• What is required
Repeat the lines of the material from the line with "Given: Open the Render" to the line with "Looking at the screenshot, I should point(1494,801).", including both of those lines.
··· Records provided
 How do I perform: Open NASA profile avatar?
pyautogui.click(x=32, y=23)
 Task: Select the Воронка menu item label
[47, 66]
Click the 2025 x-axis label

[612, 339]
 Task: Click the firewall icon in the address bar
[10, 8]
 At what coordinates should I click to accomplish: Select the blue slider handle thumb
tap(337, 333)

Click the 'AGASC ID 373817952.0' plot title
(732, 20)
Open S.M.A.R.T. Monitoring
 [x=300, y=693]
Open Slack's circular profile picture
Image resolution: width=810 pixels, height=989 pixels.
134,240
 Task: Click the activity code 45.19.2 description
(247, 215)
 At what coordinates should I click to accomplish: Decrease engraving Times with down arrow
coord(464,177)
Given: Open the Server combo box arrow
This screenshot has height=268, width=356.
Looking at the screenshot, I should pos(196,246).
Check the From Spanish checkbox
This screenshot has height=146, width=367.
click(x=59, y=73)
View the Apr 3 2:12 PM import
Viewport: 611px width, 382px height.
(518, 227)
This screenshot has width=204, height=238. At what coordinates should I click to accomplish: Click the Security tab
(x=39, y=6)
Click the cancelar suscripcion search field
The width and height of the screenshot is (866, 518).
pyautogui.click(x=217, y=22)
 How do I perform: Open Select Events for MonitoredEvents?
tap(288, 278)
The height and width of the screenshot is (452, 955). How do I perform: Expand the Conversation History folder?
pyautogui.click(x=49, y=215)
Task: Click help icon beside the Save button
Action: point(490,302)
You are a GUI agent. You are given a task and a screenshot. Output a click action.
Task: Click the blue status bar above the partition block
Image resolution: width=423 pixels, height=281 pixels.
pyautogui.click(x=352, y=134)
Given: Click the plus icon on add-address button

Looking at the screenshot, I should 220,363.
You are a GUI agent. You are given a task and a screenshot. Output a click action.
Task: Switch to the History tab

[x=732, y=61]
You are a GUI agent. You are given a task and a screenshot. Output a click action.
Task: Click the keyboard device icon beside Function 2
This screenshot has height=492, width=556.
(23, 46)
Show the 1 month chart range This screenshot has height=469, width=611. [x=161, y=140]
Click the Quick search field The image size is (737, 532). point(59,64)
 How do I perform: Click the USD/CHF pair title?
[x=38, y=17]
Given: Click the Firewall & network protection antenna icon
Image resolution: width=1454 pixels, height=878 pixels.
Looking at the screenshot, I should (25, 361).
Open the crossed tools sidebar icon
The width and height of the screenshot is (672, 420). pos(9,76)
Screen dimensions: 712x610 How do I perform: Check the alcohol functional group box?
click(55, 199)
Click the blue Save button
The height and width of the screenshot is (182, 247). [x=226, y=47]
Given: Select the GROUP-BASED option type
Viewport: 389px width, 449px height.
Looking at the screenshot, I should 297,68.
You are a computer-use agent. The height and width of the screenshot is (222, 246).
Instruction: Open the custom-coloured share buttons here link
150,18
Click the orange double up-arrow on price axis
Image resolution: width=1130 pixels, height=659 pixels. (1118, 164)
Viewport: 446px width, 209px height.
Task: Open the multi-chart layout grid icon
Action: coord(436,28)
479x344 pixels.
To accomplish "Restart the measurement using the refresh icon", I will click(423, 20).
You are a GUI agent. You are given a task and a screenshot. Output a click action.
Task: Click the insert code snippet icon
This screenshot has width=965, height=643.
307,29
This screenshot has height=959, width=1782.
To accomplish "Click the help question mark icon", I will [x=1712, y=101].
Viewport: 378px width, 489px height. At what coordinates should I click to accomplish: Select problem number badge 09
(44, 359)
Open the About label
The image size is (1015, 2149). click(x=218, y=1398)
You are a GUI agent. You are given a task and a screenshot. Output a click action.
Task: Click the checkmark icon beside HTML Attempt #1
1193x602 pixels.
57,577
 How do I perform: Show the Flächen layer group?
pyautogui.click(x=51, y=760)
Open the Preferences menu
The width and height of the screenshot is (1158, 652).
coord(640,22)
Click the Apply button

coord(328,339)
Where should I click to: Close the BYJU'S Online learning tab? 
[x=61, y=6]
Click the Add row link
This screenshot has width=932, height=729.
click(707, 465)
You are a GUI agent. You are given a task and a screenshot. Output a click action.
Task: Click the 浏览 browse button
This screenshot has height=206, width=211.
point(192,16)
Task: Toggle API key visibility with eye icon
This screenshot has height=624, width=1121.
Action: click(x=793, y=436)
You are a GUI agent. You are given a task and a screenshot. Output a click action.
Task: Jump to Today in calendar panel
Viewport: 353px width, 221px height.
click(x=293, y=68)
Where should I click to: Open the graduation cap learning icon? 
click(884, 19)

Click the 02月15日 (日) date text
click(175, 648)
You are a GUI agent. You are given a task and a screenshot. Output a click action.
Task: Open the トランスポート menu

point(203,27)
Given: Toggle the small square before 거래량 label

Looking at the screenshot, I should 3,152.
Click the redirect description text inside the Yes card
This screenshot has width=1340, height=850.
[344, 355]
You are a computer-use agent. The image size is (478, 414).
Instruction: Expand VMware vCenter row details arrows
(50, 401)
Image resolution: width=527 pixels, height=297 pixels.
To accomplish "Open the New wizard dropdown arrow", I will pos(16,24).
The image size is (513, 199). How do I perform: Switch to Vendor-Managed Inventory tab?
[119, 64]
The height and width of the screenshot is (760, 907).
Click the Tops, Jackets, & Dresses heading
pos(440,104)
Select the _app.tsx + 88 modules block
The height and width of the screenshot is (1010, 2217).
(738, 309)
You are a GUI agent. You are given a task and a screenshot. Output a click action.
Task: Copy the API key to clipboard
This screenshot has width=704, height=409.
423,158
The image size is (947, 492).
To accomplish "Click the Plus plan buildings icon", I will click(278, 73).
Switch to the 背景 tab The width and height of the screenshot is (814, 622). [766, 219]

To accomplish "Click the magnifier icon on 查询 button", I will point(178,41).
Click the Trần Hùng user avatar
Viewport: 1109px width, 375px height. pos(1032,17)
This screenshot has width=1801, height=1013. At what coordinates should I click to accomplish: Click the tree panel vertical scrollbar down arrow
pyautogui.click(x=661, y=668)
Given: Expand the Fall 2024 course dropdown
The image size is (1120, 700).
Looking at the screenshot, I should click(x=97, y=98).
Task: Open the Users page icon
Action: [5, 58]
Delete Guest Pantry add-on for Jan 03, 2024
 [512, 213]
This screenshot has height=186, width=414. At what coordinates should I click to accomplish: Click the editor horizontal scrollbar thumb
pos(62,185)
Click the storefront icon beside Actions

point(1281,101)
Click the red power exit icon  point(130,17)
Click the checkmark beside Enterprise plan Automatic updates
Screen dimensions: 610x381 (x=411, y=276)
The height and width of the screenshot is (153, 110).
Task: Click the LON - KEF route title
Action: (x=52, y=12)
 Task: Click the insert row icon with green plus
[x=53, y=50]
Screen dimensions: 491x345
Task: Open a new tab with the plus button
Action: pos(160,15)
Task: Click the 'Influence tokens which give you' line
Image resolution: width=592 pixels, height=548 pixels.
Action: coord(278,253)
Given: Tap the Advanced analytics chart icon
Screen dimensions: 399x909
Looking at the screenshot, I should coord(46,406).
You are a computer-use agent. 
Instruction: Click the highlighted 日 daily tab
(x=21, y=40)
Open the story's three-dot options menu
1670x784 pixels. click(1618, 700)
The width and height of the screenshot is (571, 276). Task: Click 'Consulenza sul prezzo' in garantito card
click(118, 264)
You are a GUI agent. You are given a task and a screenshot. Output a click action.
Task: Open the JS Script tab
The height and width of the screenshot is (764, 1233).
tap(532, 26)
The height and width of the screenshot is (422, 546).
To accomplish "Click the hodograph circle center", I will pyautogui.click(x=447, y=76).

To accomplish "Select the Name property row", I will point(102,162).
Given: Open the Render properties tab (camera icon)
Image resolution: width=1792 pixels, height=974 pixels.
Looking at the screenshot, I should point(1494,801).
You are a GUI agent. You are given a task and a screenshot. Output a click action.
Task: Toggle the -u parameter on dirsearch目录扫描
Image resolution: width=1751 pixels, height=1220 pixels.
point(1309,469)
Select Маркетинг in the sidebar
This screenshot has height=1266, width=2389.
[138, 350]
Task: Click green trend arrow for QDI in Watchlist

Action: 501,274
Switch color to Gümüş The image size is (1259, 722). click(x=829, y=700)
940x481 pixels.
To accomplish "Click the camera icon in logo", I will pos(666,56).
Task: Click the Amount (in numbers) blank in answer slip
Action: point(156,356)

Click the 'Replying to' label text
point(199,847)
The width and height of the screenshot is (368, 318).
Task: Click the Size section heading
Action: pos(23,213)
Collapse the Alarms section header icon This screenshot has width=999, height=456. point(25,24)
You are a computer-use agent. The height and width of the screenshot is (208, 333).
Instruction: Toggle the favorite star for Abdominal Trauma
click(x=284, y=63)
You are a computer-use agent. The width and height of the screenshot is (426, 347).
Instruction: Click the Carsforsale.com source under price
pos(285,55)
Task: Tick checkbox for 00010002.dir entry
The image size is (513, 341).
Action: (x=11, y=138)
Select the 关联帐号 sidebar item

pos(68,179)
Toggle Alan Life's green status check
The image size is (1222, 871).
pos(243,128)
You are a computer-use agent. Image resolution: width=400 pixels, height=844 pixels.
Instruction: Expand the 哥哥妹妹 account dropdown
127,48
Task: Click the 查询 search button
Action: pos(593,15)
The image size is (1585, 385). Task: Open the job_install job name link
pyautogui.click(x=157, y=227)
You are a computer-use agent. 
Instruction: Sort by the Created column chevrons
······
• Finished exercise
Given: Open the Render properties tab (camera icon)
Image resolution: width=1792 pixels, height=974 pixels.
Looking at the screenshot, I should point(1494,801).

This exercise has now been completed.